(Work task): Copy out, exactly, the first line of the entries below and every line after it through the one containing "Click the Search".

______________________________

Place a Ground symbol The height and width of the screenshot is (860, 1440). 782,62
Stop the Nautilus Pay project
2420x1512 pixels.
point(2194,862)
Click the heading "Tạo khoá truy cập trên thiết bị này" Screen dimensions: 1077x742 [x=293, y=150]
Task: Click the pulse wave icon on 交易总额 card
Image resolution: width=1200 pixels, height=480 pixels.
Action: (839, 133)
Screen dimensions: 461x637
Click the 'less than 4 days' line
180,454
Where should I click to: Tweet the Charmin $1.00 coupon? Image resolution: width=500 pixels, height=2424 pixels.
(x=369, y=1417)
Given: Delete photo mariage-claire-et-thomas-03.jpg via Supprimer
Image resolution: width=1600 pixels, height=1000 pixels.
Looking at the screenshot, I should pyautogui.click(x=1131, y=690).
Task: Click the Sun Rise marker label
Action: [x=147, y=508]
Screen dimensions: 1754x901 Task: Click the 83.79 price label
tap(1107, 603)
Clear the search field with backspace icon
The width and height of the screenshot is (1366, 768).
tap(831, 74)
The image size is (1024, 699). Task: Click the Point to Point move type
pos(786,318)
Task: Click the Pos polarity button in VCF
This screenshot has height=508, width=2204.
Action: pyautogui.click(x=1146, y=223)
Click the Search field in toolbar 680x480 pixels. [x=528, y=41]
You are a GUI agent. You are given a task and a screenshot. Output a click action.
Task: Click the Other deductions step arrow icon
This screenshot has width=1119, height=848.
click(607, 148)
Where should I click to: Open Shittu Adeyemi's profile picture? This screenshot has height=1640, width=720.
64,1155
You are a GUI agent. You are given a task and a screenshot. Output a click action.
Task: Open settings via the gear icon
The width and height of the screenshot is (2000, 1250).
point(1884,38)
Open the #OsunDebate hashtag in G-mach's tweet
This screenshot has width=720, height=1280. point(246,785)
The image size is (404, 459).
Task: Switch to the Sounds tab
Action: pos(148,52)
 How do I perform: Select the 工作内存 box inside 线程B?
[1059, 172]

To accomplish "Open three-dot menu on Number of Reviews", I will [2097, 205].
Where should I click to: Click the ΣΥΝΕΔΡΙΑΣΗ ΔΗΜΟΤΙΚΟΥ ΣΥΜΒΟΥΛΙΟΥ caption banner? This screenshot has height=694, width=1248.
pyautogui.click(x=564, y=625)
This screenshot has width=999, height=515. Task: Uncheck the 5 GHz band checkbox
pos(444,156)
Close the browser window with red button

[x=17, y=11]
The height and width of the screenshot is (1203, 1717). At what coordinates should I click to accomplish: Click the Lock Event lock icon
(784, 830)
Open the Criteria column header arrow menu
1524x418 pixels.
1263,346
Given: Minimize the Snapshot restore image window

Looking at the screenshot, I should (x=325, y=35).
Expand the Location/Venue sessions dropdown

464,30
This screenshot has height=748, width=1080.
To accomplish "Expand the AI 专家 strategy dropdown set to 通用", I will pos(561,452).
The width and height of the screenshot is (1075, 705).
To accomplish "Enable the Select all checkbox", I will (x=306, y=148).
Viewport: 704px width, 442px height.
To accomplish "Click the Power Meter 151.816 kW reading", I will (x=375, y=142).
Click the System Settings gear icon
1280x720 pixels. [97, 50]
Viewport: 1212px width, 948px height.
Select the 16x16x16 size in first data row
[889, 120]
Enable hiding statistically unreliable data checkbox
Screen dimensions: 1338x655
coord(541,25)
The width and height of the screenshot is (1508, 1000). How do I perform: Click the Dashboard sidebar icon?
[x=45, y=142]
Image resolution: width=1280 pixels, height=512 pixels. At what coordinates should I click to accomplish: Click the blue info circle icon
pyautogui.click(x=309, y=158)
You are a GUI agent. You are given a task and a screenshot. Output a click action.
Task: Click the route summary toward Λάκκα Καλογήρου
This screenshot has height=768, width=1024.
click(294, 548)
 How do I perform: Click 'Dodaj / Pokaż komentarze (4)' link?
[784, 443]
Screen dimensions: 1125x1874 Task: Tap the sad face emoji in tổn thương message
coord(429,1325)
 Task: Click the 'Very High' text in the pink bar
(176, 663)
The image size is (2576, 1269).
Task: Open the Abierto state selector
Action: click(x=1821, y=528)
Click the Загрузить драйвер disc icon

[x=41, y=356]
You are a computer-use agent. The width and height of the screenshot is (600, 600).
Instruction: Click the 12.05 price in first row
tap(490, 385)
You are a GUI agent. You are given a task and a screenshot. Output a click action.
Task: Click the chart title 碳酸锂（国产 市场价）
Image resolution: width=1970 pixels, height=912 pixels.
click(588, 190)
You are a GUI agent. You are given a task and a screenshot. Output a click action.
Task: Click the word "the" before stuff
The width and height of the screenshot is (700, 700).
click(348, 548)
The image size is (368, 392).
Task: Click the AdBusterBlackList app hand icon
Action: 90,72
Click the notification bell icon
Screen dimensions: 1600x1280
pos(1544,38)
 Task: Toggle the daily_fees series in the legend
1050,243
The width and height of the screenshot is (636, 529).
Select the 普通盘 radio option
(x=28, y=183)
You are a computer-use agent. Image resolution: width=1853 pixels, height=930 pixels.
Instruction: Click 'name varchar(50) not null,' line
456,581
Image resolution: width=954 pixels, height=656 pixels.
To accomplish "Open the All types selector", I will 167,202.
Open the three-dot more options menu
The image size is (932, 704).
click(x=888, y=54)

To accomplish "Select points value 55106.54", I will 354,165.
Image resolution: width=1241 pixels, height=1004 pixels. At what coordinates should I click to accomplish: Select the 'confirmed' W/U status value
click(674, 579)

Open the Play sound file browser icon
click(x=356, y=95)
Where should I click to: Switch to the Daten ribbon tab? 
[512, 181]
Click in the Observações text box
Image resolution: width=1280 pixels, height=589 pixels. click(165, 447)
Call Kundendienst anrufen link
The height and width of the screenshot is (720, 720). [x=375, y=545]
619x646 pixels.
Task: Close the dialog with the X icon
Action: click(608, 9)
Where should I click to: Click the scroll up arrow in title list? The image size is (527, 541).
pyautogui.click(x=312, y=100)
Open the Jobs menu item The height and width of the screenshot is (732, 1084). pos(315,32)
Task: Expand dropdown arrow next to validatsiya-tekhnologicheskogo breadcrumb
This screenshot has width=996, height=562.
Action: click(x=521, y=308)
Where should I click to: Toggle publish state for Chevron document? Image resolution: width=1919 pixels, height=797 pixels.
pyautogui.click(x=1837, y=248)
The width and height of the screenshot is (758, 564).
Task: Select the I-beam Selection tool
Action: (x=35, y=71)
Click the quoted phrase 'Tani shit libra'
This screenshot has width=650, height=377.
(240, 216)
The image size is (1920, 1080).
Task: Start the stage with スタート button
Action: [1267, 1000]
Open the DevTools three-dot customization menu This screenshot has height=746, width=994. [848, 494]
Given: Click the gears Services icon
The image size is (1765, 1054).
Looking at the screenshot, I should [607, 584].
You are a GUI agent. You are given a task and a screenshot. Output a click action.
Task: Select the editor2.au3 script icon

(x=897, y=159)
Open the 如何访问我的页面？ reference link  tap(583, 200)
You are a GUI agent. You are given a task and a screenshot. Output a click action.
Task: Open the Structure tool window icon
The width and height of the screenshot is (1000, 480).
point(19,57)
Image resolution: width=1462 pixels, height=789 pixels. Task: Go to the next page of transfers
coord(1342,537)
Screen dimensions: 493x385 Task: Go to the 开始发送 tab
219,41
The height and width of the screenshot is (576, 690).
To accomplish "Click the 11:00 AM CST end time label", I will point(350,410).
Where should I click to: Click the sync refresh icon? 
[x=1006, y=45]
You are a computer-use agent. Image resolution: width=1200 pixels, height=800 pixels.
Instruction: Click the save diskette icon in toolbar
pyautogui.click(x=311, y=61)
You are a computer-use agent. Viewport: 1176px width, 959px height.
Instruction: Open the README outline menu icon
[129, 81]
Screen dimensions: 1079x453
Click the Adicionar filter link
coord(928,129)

______________________________

(Result):
Place a Ground symbol The height and width of the screenshot is (860, 1440). 782,62
Stop the Nautilus Pay project
2420x1512 pixels.
point(2194,862)
Click the heading "Tạo khoá truy cập trên thiết bị này" Screen dimensions: 1077x742 [x=293, y=150]
Task: Click the pulse wave icon on 交易总额 card
Image resolution: width=1200 pixels, height=480 pixels.
Action: (839, 133)
Screen dimensions: 461x637
Click the 'less than 4 days' line
180,454
Where should I click to: Tweet the Charmin $1.00 coupon? Image resolution: width=500 pixels, height=2424 pixels.
(x=369, y=1417)
Given: Delete photo mariage-claire-et-thomas-03.jpg via Supprimer
Image resolution: width=1600 pixels, height=1000 pixels.
Looking at the screenshot, I should pyautogui.click(x=1131, y=690).
Task: Click the Sun Rise marker label
Action: [x=147, y=508]
Screen dimensions: 1754x901 Task: Click the 83.79 price label
tap(1107, 603)
Clear the search field with backspace icon
The width and height of the screenshot is (1366, 768).
tap(831, 74)
The image size is (1024, 699). Task: Click the Point to Point move type
pos(786,318)
Task: Click the Pos polarity button in VCF
This screenshot has height=508, width=2204.
Action: pyautogui.click(x=1146, y=223)
Click the Search field in toolbar 680x480 pixels. [x=528, y=41]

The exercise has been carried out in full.